Kein St.-Florians-Prinzip

Ein weiteres Argument gegen Harrlach sei, dass die bundesweit anderen neun Ausbesserungswerke alle in großen Städten liegen. Zugleich ist mehrmals betont worden, dass man keinesfalls das St.-Florians-Prinzip zur Grundlage des Protests machen wolle. Vielmehr würden sich alle Bürgerinitiativen der neun Standorte solidarisch zusammenschließen und gemeinsam vorgehen.
Roths Bürgermeister Ralph Edelhäußer warf der Bahn vor, Flächen in Nürnberg verkauft zu haben und das Werk nun auf dem Land ansiedeln zu müssen. „Dabei machen sie unsere Heimat kaputt“, wurde der CSU-Bundestagskandidat deutlich und verlangte im Übrigen „Eingriffe, so gering wie möglich“.

Felix Erbe ist Stadtrat in Hilpoltstein und Bundestagskandidat der Grünen. „Wir sind Bahn- und Waldpartei“, erklärte er, „deshalb haben wir beim Klimaschutz den Blick auch auf die Natur gerichtet.“ Erbe ist überzeugt, dass das Werk auch kleiner dimensioniert werden kann. „Wenn sich diese Einsicht bei der Bahn durchsetzt, kann sie sich neu auf die Suche nach Flächen machen, damit das Werk nicht mitten im Wald angesiedelt werden muss“, so Erbe.

Felix Locke, Bundestagskandidat der Freien Wähler, wurde ähnlich deutlich wie Manfred Kienzler. „Dieser Standort hier ist völliger Schwachsinn“, sagte der stellvertretende Generalsekretär der Freien Wähler in Bayern und rief die Bahn auf, „kleiner zu bauen, damit eigene Flächen in Frage kommen. Oder fangt komplett bei Null an.“

Der Rother Stadtrat Richard Radle ergriff als Geschäftsführer des Bund Naturschutz im Landkreis Roth das Wort und verwies auf das Gutachten. „Es belegt, dass es sehr viel kleiner geht“, zitierte Radle das Papier. Dann kommen seiner Darstellung zufolge auch andere Standorte in Frage. „Denn hier in Harrlach würden dem Bau 500 000 Quadratmeter Wald und Feld zum Opfer fallen“, rechnete er vor.

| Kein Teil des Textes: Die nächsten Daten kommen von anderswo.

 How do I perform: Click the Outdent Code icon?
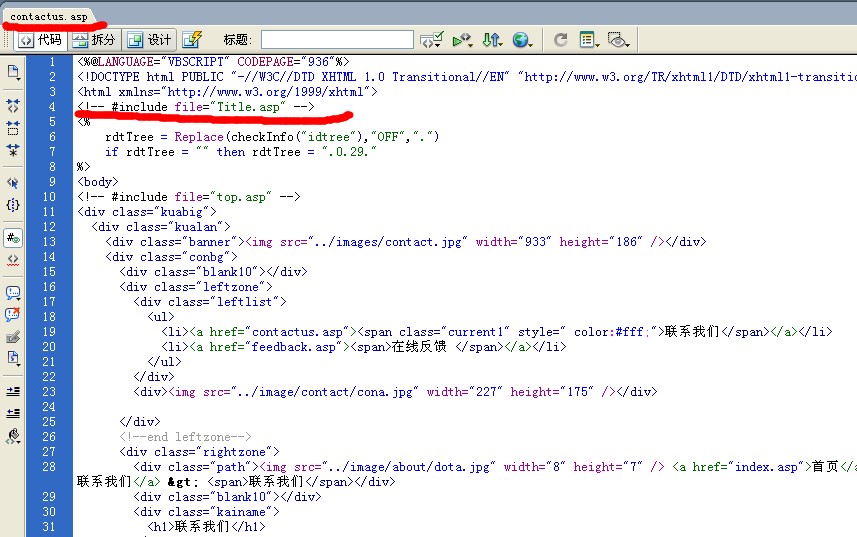pyautogui.click(x=13, y=413)
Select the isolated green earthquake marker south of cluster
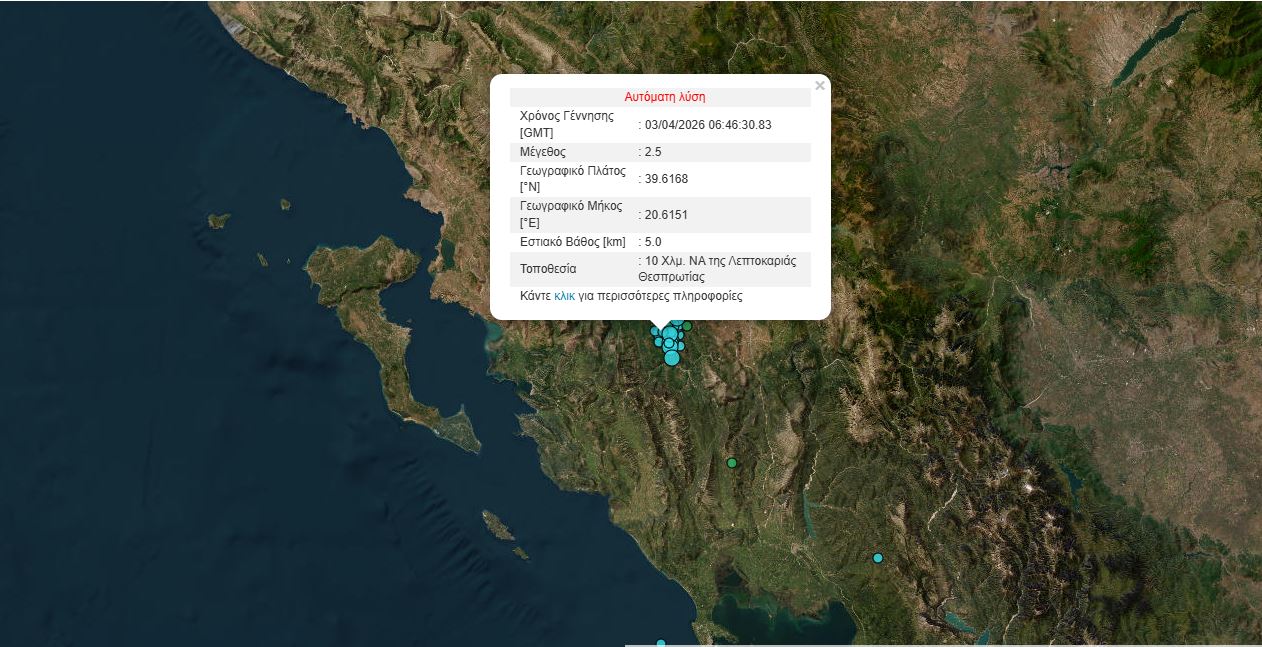This screenshot has width=1262, height=647. (732, 463)
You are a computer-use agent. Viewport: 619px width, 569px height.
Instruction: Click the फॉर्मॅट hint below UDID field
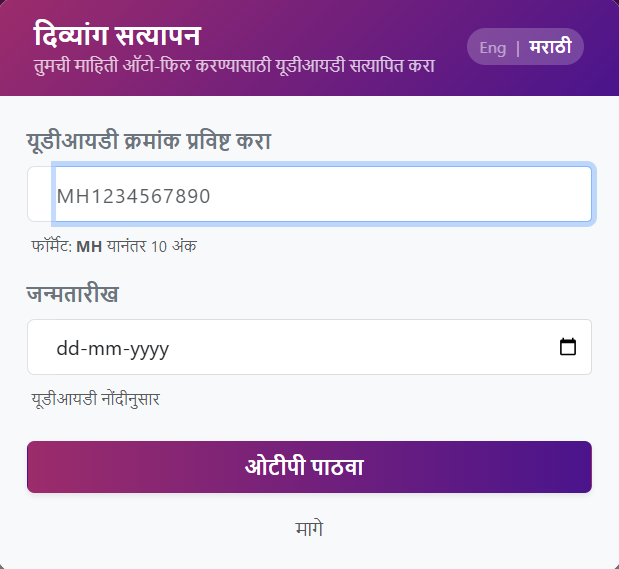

Thomas Schmidt stellte sich ebenfalls vollends an die Seite der Harrlacher. „Wir müssen gegen diesen Wahnsinns-Flächenverbrauch zusammenhalten, weil Äcker und Wälder betroffen wären“, rief der Obmann des Bauernverbands im Kreis Roth den Harrlachern zu . „Deshalb freue ich mich, dass der Widerstand hier so aktiv und breit ist“, stellte Schmidt fest.

Schutz für den Bannwald

„Bannwald ist zu schützen“, stehe im Bayerischen Waldgesetz, fügte Manfred Kienzler hinzu. „Ein intakter Wald darf vor allem mit Blick auf den Klimaschutz nicht niedergemacht werden“, so der Forstexperte.
Der Protestzug von der Harrlacher Ortsmitte zum so genannten „Schreckhäusl“ wurde dann von einer beachtlichen Batterie an Traktoren begleitet. Die Teilnehmer trugen Transparente und Banner mit einschlägigen Forderungen. Immer wieder ertönten Schlachtrufe gegen das ICE-Werk. Zum Auftakt der Kundgebung trat eine Gruppe Kinder und Jugendlicher aus Harrlach ans Mikrofon, die eine klare Botschaft formulierten. „Unser geliebtes Dorf soll Zukunft haben, deshalb wollen wir keine schlaflosen Nächte und zerstörte Natur“, lautete ihr Hauptargument. „Das Werk würde Bäume vernichten und Tiere vertreiben“, so der Harrlacher Nachwuchs.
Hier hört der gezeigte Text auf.